I agree with you absolutely on the grounds of technology, but (much as it offends my engineering mindset to do so) dispute this on the grounds of economics.

Then, you need a few more econ classes. ;) With the HUGE cost of a even small ship, NOT making them in this fashion would economically unfeasible. They'd have to last centuries for a company to finance at those costs.
 
locarno24 said:
However, when dealing with a commercial vessel rather than a Naval/Govt ship*, it is in the unavoidable economic interest of the man designing the systems fitted to your ship that you are required to replace them on a regular basis.
True, but the definition of "on a regular basis" would most probably be
provided by some government authority, not by the megacorporation
which actually builds the starship. Depending on a government's ideas
of durability, endurance, safety and all that this could well be a rather
long time, even for consumer goods.

As a real world example, over here the producer of any kind of technolo-
gy has to guarantee that it will function for at least two years, otherwise
he has to take it back an compensate the customer. Now, this is for hair
dryers and similar simple consumer goods, the rules for (today) aircraft
and (in the future) starships are likely to be much more strict.
 
Then, you need a few more econ classes. With the HUGE cost of a even small ship, NOT making them in this fashion would economically unfeasible. They'd have to last centuries for a company to finance at those costs.

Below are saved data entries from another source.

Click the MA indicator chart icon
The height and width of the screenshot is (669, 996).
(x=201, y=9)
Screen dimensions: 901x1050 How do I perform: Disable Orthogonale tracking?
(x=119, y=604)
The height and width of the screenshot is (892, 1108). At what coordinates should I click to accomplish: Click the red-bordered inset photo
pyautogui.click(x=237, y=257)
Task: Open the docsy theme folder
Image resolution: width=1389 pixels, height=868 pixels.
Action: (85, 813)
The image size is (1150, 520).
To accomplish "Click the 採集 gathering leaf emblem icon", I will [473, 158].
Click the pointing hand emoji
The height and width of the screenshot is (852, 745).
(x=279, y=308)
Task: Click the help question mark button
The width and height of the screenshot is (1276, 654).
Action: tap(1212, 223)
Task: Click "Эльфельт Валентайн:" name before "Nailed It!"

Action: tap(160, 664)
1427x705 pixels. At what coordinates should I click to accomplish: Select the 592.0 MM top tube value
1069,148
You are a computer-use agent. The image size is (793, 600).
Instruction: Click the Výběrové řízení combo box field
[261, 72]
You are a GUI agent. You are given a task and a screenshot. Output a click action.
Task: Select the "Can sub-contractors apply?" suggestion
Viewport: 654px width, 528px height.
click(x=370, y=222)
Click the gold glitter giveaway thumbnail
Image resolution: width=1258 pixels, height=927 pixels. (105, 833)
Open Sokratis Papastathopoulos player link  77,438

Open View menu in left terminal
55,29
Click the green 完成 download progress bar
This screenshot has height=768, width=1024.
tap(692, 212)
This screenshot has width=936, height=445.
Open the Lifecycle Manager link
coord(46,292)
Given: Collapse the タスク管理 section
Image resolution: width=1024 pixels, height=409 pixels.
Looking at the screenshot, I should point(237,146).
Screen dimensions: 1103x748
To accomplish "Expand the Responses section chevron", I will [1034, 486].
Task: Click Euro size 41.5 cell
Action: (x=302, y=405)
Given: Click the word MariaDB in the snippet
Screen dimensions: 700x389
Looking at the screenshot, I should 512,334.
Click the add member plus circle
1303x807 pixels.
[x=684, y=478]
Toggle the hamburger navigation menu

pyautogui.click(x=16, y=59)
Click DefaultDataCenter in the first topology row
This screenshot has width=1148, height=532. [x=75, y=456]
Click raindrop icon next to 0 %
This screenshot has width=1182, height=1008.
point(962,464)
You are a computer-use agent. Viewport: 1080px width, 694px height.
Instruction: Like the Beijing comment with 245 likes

I'm not talking about the ship as a whole.

An armoured, streamlined class 3 hull - at something like 15 million credits for what's basically a lump of machined metal - definitely.

A jump engine or fusion plant as a whole system - at nearly twice that - again, definitely.

but individual (non-structural) system and subsystem components?

Bear in mind that moving towards a disposable/modular component approach is something the industrialized world has been steadily doing for at least a century; precisely because they don't want to sell you the consumable bits only once. A Ling Standard Parts Fusion-F will stay in service for a century or more - fair enough, as you say you wouldn't invest megacredits if it didn't. But I'd maintain that a not insignificant portion of that will be 'grandfather's old axe' (five new handles and two new blades...) because otherwise you reach the situation of selling your system to people precisely once. Which is not a sustainable business model for a company which plans operations across the scale that megacorps do.


Now, this is for hair dryers and similar simple consumer goods, the rules for (today) aircraft and (in the future) starships are likely to be much more strict.

Not really.

The rules to ensure that it will last two years, yes, they're stricter - if a safety-critical component fails it's not a case of 'take it back and replace it', it's a case of 'drop your pants to allow the FAA easy access to your sensitive bits with a hot poker'.

However, the whilst the rules are strict in mandating that you absolutely cannot possibly ever under any circumstances fail within your stated operational life, they're not that much different from over-the-counter civilian stuff in terms of what that operational life actually is. A lot of industrial/commercial/military components have less than a two year life before you're required to pull and replace them.